Effects of cold-shock triploidy induction treatment on cell cleavage, hatching rate, and survival of triploid larvae of spotted sand bass (Paralabrax maculatofasciatus)

Main Article Content

Juan Pablo Alcántar-Vázquez
Sylvie Dumas
Renato Peña
Ana M Ibarra


Three experiments assessed the effects of cold-shock induced triploidy on (1) the incidence of abnormal cell cleavage during embryogenesis, (2) hatching success and the proportion of live yolk-sac larvae in normally cleaved versus abnormally cleaved embryos, and (3) survival of triploid larvae of spotted sand bass (Paralabrax maculatofasciatus). All spawns were obtained by hormonal induction (LHRHa). Triploidy was induced by cold shock shortly after fertilization.
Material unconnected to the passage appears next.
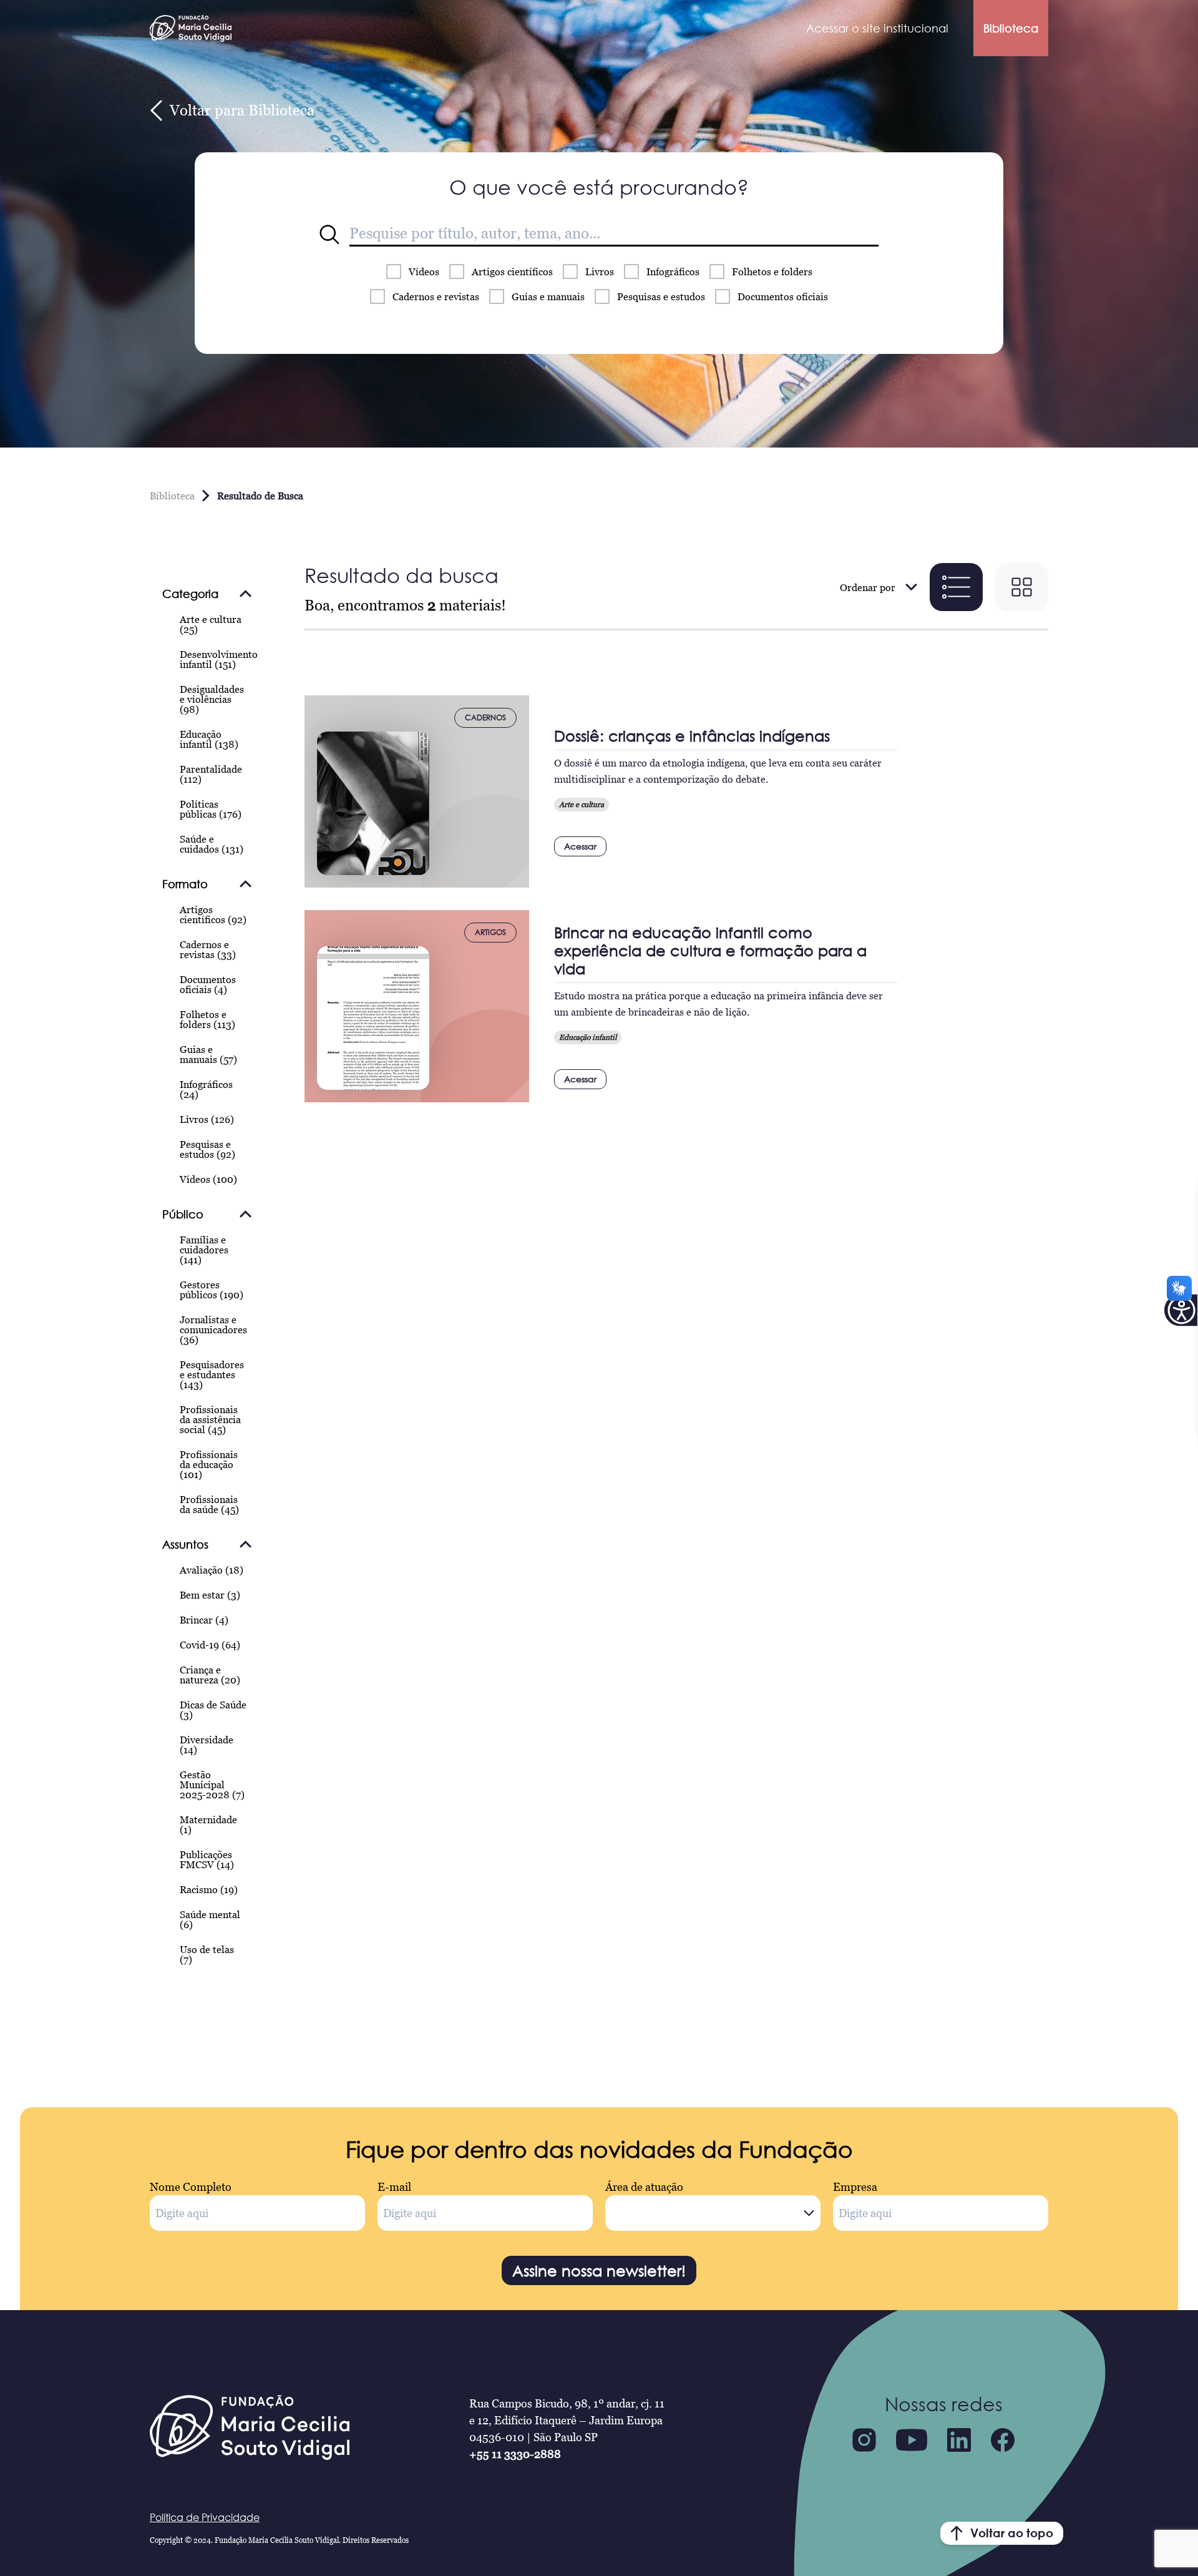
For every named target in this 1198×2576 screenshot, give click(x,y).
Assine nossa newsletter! (599, 2270)
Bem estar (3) (210, 1594)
In experiment 1, the percentage of abnormal cell cleavage was significantly higher (P < 0.05) in the cold-shocked group than in the control group, while the hatching rate and the proportion of live yolk-sac larvae were significantly lower (P < 0.05). In experiment 2, when normally and abnormally cleaved embryos from the control and cold-shocked groups were incubated separately, normal cleaved embryos in the cold-shocked group showed a significantly higher hatching rate and proportion of live yolk-sac larvae than abnormally cleaved embryos in the same group. No difference was observed in the control group. In experiment 3, a significant decrease (P < 0.05) in the triploidy count was observed throughout the larval period. Final survival was drastically lower for triploid larvae compared to cold-shocked diploids and untreated eggs. Low triploidy percentages at the end of the larval period would seriously hinder the development of triploid sand bass culture.